Major oil producers’ buybacks and dividends have grown to represent 98% of their capex in the past three years, according to an analysis by credit-rating firm Fitch Ratings. The rate is up from 59% in 2002.

“As a group, majors have nearly tripled shareholder-friendly activity from $34 billion in 2002 to $93 billion for the 12-month period ending September 30, 2007. Of the two components of shareholder-friendly activity, buybacks have accelerated much faster than dividends, with dividends up a cumulative 44% and buybacks up over 500% in the period.”

This may result in M&A, and independent oils are among potential targets, report Fitch Ratings analysts Mark Sadeghian, Sean Sexton, Adam Miller and Andrew Steel in “Will Higher Share Buybacks by Oil Majors Lead to Greater M&A Risk Down the Road?”

Independent producers have reinvested a greater percentage of profits into growing reserves and production growth than major oils have.

“…The effect of majors’ increasing cash flows to shareholder-friendly activity has been to lower cumulative reserve growth, all else being equal. We believe lower reserve growth may increase future pressure on majors to do upstream M&A deals,” the team reports.

The study group of major oils consists of ExxonMobil, Chevron, ConocoPhillips, Marathon Oil, BP, Royal Dutch Shell and Total SA.

“While independents face some of the same constraints as majors—namely, higher service and finding, development and acquisition (FD&A) costs—as a group they appear to be undeterred by the current investment environment and are targeting reserve and production growth to a much greater degree than the majors.”

FD&A costs for the group of major producers grew to $15 per barrel of oil equivalent in 2006, from $11.32 in 2005 and $8.02 in 2004. “Given the strong outlook for the drilling and services sector, cost pressures are not expected to abate any time soon.”

The majors’ buybacks alone have grown from 16% of capex in 2002 to 60% for the 12 months ending September 30. Meanwhile, independent producers’ buybacks have been negative, net of their equity issuances in that time period, the analysts report. The analysts’ study group of independents consists of Apache Corp., Anadarko Petroleum, Devon Energy, Chesapeake Energy, Hess Corp., Newfield Exploration and Pioneer Natural Resources.

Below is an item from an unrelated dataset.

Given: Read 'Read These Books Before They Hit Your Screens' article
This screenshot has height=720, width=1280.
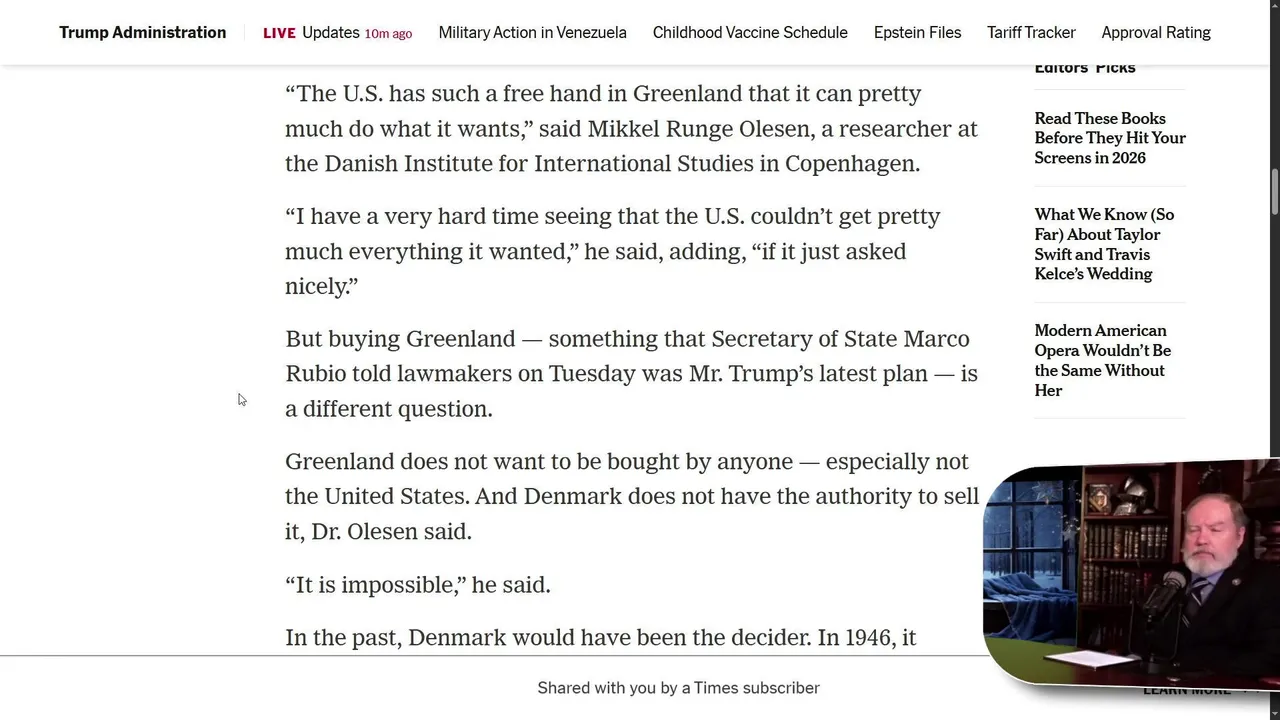Looking at the screenshot, I should tap(1109, 138).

While using surplus cash flow for stock buybacks is viewed as favoring shareholders over bondholders, the activity may be serving to help protect debt-owners in the current energy-industry environment, “albeit indirectly, by preventing companies from locking into expensive and potentially value-destroying long-lived assets…at inflated levels.”

And, it may prevent the need for a facelift—recapitalization—later in life.

Of course, major oil producers’ strong cash flows and low—or no—debt leverage mean there is little concern with their credit quality in the near future. “However, rerouting cash into shareholder-friendly activities now raises the risk that companies may need to look to larger upstream deals down the road to make up for lost ground.”